En tout état de cause, Le Grelot a paru pendant quasiment quarante ans, et a largement évolué dans sa couleur politique. Avec Bertall, il s'est montré hostile aux communards. Avec Alfred Le Petit dans les années 1870, l'hebdomadaire défend la République radicale contre les monarchistes et l'Eglise catholique tout en étant favorable à l’amnistie des Communards (!). Pépin qui prend la suite dénonce avec force « Ferry Tonkin » et les morts de cette colonisation là. IL tape dans les années 1890 aussi bien sur les opportunistes au pouvoir de plus en plus conservateurs que sur Boulanger ou les socialistes.
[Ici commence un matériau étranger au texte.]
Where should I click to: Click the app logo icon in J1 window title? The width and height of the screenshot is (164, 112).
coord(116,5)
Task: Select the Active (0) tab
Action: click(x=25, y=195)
A l'époque de l'Affaire Dreyfus, d'abord antidreyfusard, Pépin quitte le Grelot en août 1899 pour fonder un journal favorable au fameux capitaine, Le Fouet.

Le Grelot continue alors sa droitisation de plus en plus extrême, avec notamment le dessinateur Gravelle que le Maitron présente comme un militant naturien et anarchisant sympathique, mais qui a donné des dessins d'une rare morgue antisémite à divers journaux dont l'Antijuif illustré... Après 1900, le Grelot fustige l'anticléricalisme de Combes, les francs-maçons, les grèves, etc.

Il est donc difficile de réduire ce journal à une politique, tant les phases se succèdent sans se ressembler.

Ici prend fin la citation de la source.